I'd never heard of this crime before. And in this film the final half hour is a horrific ringside seat to the sadistic rape/murder of two young girls. The women are beaten, raped, drugged, and thrown into the trunk of a car. The scum that commit these atrocities parade around naked in between assaults. THIS IS A RAPE/PORN/SNUFF FILM. It is nothing more than that. The writers/director should be ashamed. It is every bit as vile as Funny Games... If you haven't seen that one, it's just like this one only more.
The People We Hate at the Wedding (2022)
I Hate All the People at This Wedding
And the writers, and the director, and myself for watching this piece of crap all the way to the end. It is one of the stupidest movies I've seen in a while. Point of personal privilege here: I'm going to focus on the gay couple. Not because it's worse than the other storylines. They're all equally AWEFUL!!! It seems that a lot of gay storylines lately center around whether or not to turn your relationship into a three-way. Ok, I'm gay, in a relationship for a while, know lots of other gay people, single and coupled, and literally NOT ONCE has that topic ever surfaced personally or through any of our friends. Not once. And yet, if you go by the latest films released, with gay characters, you'd think that that is the driving tension for all of us... Also, anal sex has to figure in prominently in our every day discussions about anything. And last, and then I'm done with this drek, the writers think it's hilarious that the main female's "boyfriend's" last name is Bottoms. Get it, bottoms??? Like anal sex bottoms??? That is SOOOOOOOO funny.... One can only hope that this mess sinks to the bottom (hahahah) of the sea and disappears forever.
The Lost Daughter (2021)
Don't. Just don't.
Oh. My. God!!!!!!!!!! This is possibly the most overwritten screenplay ever. I watched all the way to the end, which wasn't easy. The exposition never stops. It just goes on, and on, and on - amazing plot twist when the young mother stabs the old mother with a hatpin. Like every other plot point here, it leads to nothing.
I'm a huge Maggie Gyllenhaal fan. It broke my heart at the end when I saw her name come up as writer/director. She's a terrific actor though.
Burning Man (2011)
First film I've ever hated for the first half, and then wept all the way through the second half
This film is told in a non-linear mess throughout the first half of of the this film about loss and grief. It's confusing and ineffective.
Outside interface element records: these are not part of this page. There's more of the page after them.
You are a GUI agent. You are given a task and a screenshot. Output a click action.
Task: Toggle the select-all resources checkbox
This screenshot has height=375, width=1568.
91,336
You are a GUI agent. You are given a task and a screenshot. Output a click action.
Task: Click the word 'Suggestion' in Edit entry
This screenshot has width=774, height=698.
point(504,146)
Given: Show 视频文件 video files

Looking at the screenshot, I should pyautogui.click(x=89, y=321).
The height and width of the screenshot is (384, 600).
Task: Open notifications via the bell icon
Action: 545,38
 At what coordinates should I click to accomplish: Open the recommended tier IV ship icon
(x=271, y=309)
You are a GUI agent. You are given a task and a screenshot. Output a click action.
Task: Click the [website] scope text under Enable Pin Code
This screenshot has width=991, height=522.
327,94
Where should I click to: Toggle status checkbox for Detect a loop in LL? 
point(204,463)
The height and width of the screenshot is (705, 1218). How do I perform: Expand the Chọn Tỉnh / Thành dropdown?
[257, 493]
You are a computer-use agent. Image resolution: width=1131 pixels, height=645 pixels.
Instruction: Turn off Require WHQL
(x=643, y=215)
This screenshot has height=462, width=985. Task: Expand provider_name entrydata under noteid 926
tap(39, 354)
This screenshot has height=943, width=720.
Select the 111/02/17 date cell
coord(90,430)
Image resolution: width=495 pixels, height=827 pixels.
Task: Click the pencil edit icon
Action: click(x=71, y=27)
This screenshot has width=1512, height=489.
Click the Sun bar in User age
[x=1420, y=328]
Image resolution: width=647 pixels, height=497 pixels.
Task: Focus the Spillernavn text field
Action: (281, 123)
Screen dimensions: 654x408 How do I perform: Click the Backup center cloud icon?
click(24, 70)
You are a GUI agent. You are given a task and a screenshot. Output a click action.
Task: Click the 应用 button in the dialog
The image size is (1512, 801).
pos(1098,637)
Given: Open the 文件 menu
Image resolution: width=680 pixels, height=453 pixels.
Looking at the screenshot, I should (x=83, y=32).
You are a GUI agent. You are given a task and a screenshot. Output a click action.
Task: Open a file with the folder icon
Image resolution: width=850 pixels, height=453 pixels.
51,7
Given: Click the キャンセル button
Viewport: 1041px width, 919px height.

Somehow, though, I kept watching into the second half as it unfolded into a raw and gripping portrait of a family struggling through the worst possible situation. Matthew Goode and Bojana Novakovic are finally freed from this messy screenplay in the second half to give compelling and effective performances. I don't need to say much more other than it's worth gritting your teeth through the first half in order to experience sad beauty of the second.
Streamers (1983)
AAAAAAAAAAAAAAAAAHHHHHHHHHHHHHHH!!!!!!!!!!!!!!!!!!!!!!!!!!!!!
If I can save one person from throwing away one hour and fifty three minutes of their lives watching this drek, then the ten minutes I'm going to take to write this review will be worth it. First, I've heard of this play/film nearly all of my adult life. Slow night. So I watched it. It has been pejoratively re-titled "Screamers" by many I've heard talk about it. I knew it had a gay theme and so I thought that "Screamers" referred to another pejorative phrase, "screaming queen", as in a very flamboyant gay man. THAT, even done badly, would have made for a more interesting film than this piece of junk. "Screamers" refers to THE FACT THAT THEY SCREAM THEIR DIALOGUE FOR THROUGHOUT MOST OF THE MOVIE. Dialogue that, by the way, has never occurred naturally anywhere. So, if you like hearing actors SCREAM dialogue, that more resembles refrigerator poetry than it does any naturally occurring human communication, for almost two hours, then have at it.